My heart is a squirrel caught in a snare. The fine hair on my arms stands up and quivers. I see Michael’s daddy, fat and sweating, his rifle balanced loosely on his lawn mower, the sound of the motor grinding and whining because he’s pushing it as fast as it can go over the lawn, trying to get to my car, to me. I see my hands, black and thin-boned, on the steering wheel. I see Given’s hands, fine as mine, but hard with callused coins from the rub of the bowstring.

“Why now?” I ask.

“I’m home,” Michael says. “You know they never drove up to Parchman.”

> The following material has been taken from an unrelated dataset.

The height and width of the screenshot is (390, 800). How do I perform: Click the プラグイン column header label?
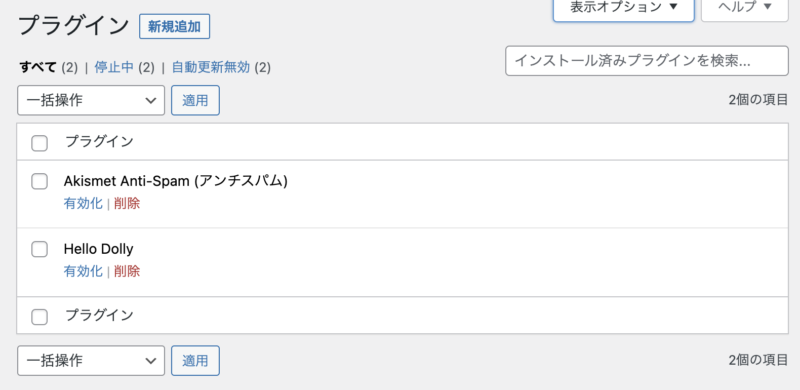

“Because they didn’t care,” I say, even as I know it’s not true.

“They do. They just don’t know how to show it.”

“Because of me. And the kids,” I say.

This is an old argument between us. Michael tries something new.

“Plus, Jojo’s thirteen. It’s time.”

“He’s thirteen and they ain’t gave a shit to see him or Michaela,” I say.

Michael ignores me and heads north. The air is cooler up in the Kill, since there are even fewer houses and more dark land sleeping under the deepening sky.

“Maybe they’ll surprise us, Leonie,” Michael says.

My mouth tastes like vomit.

“Sugar baby.”

“No.”

Michael pulls to the side of the road. The crickets turn riot.

“Please,” Michael says. He rubs the nape of my neck. I want to scramble out the window of the car and run, to disappear.

“No.”

“They made me, baby. And we made the kids. They going to look at Jojo and Michaela and see that,” Michael says. I feel my shoulders beginning to creep down, to relax, to settle.

“What you told them?” I ask.

Michael looks at the bugs skipping across the windshield like they are dragonflies and it is hard water.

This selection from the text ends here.